Functional Requirements

We extract verbs from the problem statement to identify core operations:

  • "view" and implicit "browse" (question bank) → READ operation (View Problems)
  • "write, compile and submit code" + "get immediate feedback" → CREATE/READ operations (Submit Solution)
  • "compete" + "ranked" + "real-time updates" → UPDATE/READ operations (Coding Contest with real-time leaderboard)

Each verb maps to a functional requirement that defines what the system must do.

Core Requirements

  1. View Problems: Users should be able to view problem descriptions, examples, constraints, and browse a list of problems.

  2. Submit Solution: Users should be able to solve coding questions by submitting their solution code and running it against built-in test cases to get results.

  3. Coding Contest: User can participate in coding contest. The contest is a timed event with a fixed duration of 2 hours consisting of four questions. The score is calculated based on the number of questions solved and the time taken to solve them. The results will be displayed in real time. The leaderboard will show the top 50 users with their usernames and scores.

Out of Scope

  • Authentication
  • Authorization
  • User management
  • Contest history

Scale Requirements

  • Supporting 10k users participating contests concurrently
  • There is at most one contest a day
  • Each contest lasts 2 hours
  • Each user submits solutions 20 times on average
  • Each submission executes 20 test cases on average
  • User submitted code have a retention policy of 1 month after which they will be deleted.
  • Assuming that the storage space required for the solution of each coding question is 10KB.
  • Assuming that the read:write ratio is 2:1.

Non-Functional Requirements

We extract adjectives and descriptive phrases from the problem statement to identify quality constraints:

  • "thousands of people compete concurrently" + "10k users participating contests concurrently" → System must handle high concurrency and scale
  • "immediate feedback" + "real-time updates" → System must have low latency for code execution results and leaderboard updates
  • "persisted" (user submitted code) → System must ensure data durability and not lose submissions
  • Implicit: executing untrusted user code → System must provide security and isolation to prevent malicious code from affecting the server

Each adjective and quality descriptor becomes a non-functional requirement that constrains our design choices.

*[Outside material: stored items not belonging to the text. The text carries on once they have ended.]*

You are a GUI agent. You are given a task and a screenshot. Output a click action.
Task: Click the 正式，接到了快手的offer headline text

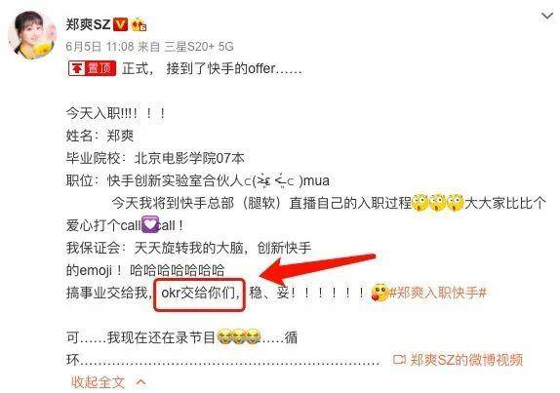tap(212, 68)
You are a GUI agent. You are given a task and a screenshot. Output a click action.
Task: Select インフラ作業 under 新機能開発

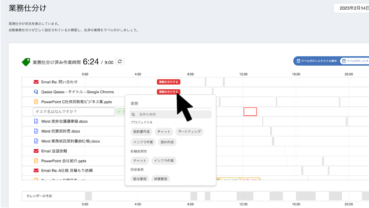pos(164,160)
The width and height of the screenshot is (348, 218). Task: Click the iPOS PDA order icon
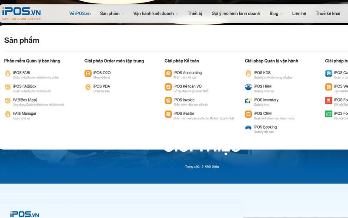[x=88, y=87]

  • High availability: the website should be accessible 24/7
  • High scalability: the website should be able to handle 10k users submitting code concurrently
  • Low latency: during a contest, the leaderboard should be updated in real time
  • Security: user code cannot break server

API Endpoints

We derive API endpoints directly from the functional requirements (verbs identified below):

  • READ operations: implicit "view" and "browse" for question bank → GET /problems?start={start}&end={end} (list problems with pagination) → GET /problems/:problem_id (get specific problem details)

  • CREATE operation: "write, compile and submit code" → POST /problems/:problem_id/submission (submit solution code for evaluation)

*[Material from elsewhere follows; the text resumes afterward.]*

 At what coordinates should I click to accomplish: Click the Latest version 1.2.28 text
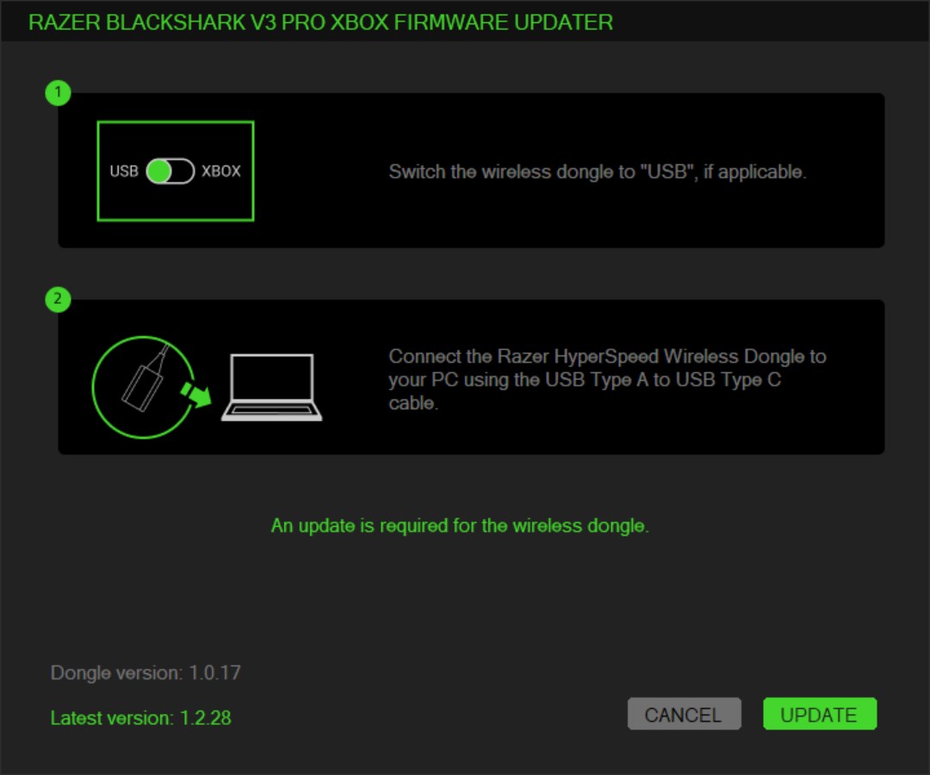point(140,718)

  • READ operations: "get immediate feedback" and "view leaderboard" → GET /submissions/:submission_id/status (poll for submission results) → GET /contests/:contest_id/leaderboard (fetch contest rankings)

Each endpoint maps to exactly one core operation, following RESTful conventions where HTTP methods indicate operation type.

GET
/problems?start={start}&end={end}

Get problems in a range. If start and end are not provided, get all problems with default page size.

GET
/problems/:problem_id

Get problem details, including description, constraints, examples, and starter code.

POST
/problems/:problem_id/submission

Submit code for a problem and get results.

GET
/contests/:contest_id/leaderboard

Get leaderboard for a contest.

High Level Design

1. View Problems

Users should be able to view problem descriptions, examples, constraints, and browse a list of problems.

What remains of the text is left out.